Request
Write out, word for word, the part of the thread on failing tests that starts with the words "This branch builds" and ends after "in the code.".

Selected excerpt start

Closed TomNicholas closed 3 years ago
I think that they are because sometimes dask decides it knows better than me
One of the CI runs (ubuntu-latest, 3.9) has 10 PerformanceWarnings
and 17 failures though, so there might also be other problems...
Do you think the failures are implementation dependent? In other words, should I merge this branch with #49 and see if the tests fare any better? Or do you think there is a problem with the tests themselves?
should I merge this branch with #49 and see if the tests fare any better?
This branch builds atop #49 so if you merge them you will only end up with exactly the same code that's here.
Even locally I don't get a consistent number of failures - I just ran the whole suite 3 times and got 17, then 19, then 18 failures. :confused:
What is consistent is that every parametrization of the the test_2d_chunks_2d_hist
test fails every time, as does the test_all_chunking_patterns_2d
hypothesis test. So either those tests are wrong (I don't think they are...) or they indicate a real bug in the code.
I don't know what could be causing the non-deterministic behaviour apart from the dask PerformanceWarnings
- I'm putting random data in the test fixtures but the numpy random seed does get set in one of the existing tests... (test_histogram_results_1d
). I'll check whether we should be setting the seed at the test module level or something, but that's the only other reason for inconsistent behaviour I can think of. (It's not the hypothesis tests that are inconsistent either, so that's not the problem.)

Selected excerpt end
Entries supplied start

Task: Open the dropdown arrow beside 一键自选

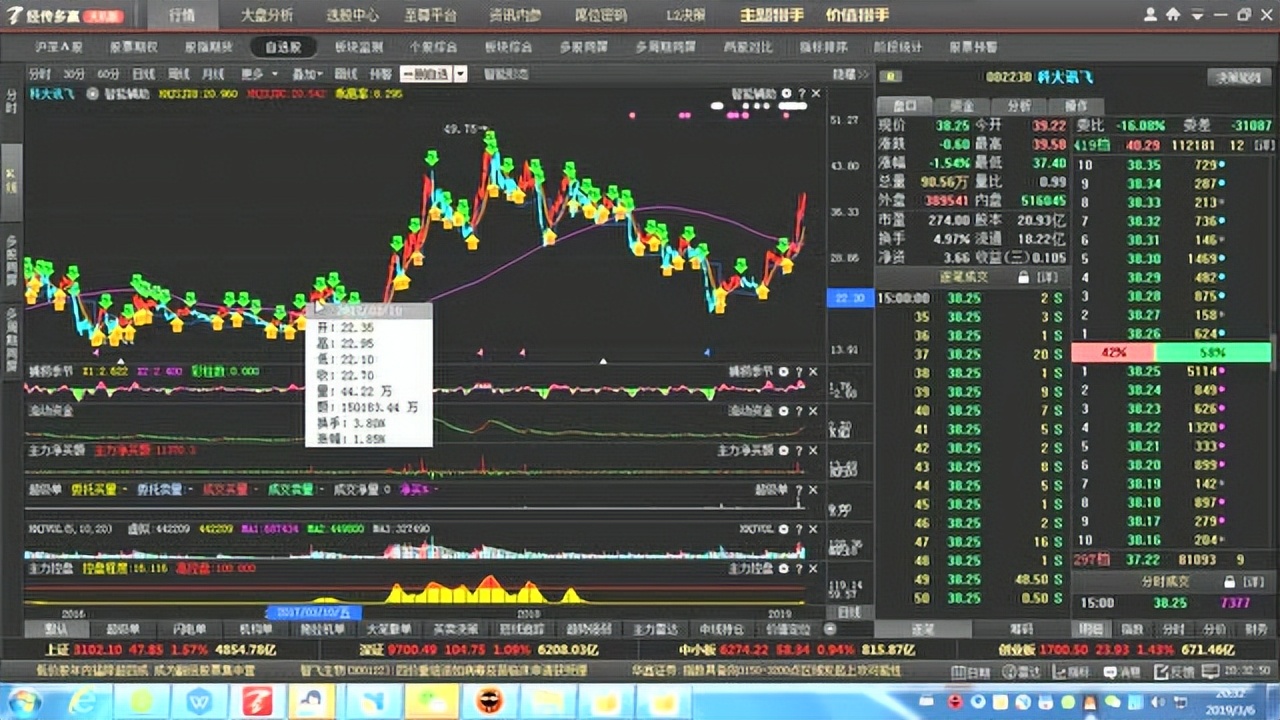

Entries supplied end
Entries supplied start

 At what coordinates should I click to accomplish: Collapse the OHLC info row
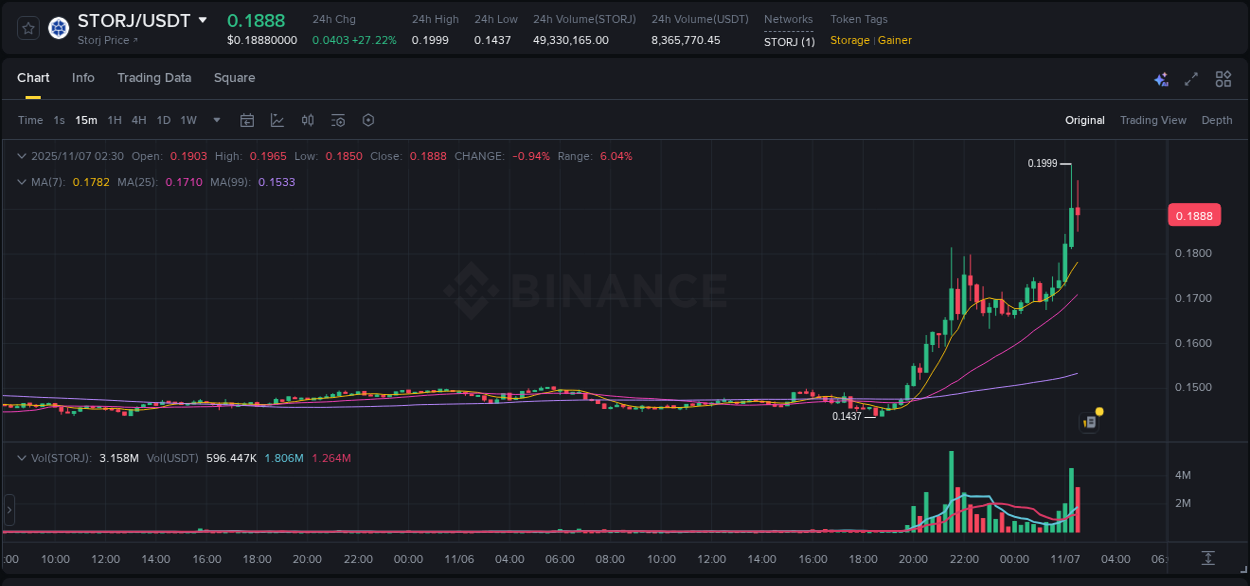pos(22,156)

Entries supplied end

Solution to the exercise
This branch builds atop #49 so if you merge them you will only end up with exactly the same code that's here.
Even locally I don't get a consistent number of failures - I just ran the whole suite 3 times and got 17, then 19, then 18 failures. :confused:
What is consistent is that every parametrization of the the test_2d_chunks_2d_hist
test fails every time, as does the test_all_chunking_patterns_2d
hypothesis test. So either those tests are wrong (I don't think they are...) or they indicate a real bug in the code.